For each line of the data below that holds "agent", copy the line.

------------------------------

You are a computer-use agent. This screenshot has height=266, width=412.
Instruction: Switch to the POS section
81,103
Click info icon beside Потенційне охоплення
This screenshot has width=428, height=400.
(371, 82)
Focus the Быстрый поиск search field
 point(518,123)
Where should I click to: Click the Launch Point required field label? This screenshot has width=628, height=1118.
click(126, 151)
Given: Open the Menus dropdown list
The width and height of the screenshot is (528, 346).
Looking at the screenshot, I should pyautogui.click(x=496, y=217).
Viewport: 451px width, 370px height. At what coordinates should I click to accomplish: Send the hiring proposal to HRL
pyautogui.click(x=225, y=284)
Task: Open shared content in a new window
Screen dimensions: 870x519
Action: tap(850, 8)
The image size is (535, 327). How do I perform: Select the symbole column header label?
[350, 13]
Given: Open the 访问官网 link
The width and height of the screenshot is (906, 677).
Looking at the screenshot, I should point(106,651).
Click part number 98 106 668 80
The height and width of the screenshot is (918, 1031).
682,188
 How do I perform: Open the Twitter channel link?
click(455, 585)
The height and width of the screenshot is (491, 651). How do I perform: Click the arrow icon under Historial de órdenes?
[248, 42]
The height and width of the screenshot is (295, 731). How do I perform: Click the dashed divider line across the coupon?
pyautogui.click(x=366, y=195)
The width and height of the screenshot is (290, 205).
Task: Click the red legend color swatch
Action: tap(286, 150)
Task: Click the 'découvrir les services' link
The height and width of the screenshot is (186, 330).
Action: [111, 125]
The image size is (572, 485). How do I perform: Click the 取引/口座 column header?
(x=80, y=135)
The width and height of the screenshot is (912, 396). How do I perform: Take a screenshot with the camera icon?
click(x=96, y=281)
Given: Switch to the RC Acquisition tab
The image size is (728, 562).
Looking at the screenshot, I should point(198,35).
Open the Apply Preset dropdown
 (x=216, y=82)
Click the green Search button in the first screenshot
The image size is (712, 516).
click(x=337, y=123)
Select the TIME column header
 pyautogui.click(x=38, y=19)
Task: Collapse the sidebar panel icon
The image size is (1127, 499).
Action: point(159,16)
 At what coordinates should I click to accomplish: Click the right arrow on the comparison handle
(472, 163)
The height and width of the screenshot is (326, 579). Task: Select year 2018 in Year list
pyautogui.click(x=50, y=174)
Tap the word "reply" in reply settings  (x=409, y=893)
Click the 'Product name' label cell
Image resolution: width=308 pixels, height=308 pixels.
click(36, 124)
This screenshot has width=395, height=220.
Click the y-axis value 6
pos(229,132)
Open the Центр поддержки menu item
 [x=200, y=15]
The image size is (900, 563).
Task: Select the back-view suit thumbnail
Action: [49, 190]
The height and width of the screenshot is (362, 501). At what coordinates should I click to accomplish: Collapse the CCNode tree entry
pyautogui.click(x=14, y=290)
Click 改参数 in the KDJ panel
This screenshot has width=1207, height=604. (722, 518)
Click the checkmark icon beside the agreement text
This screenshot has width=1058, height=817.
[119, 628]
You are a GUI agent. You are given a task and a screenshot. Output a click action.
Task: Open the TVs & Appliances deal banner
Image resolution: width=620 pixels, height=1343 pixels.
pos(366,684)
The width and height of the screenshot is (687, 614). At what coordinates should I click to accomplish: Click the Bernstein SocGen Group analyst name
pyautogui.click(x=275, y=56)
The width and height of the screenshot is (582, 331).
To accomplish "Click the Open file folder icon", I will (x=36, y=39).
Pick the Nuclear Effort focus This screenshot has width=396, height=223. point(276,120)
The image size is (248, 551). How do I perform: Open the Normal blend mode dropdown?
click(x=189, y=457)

------------------------------

Written response:
You are a computer-use agent. This screenshot has height=266, width=412.
You are a GUI agent. You are given a task and a screenshot. Output a click action.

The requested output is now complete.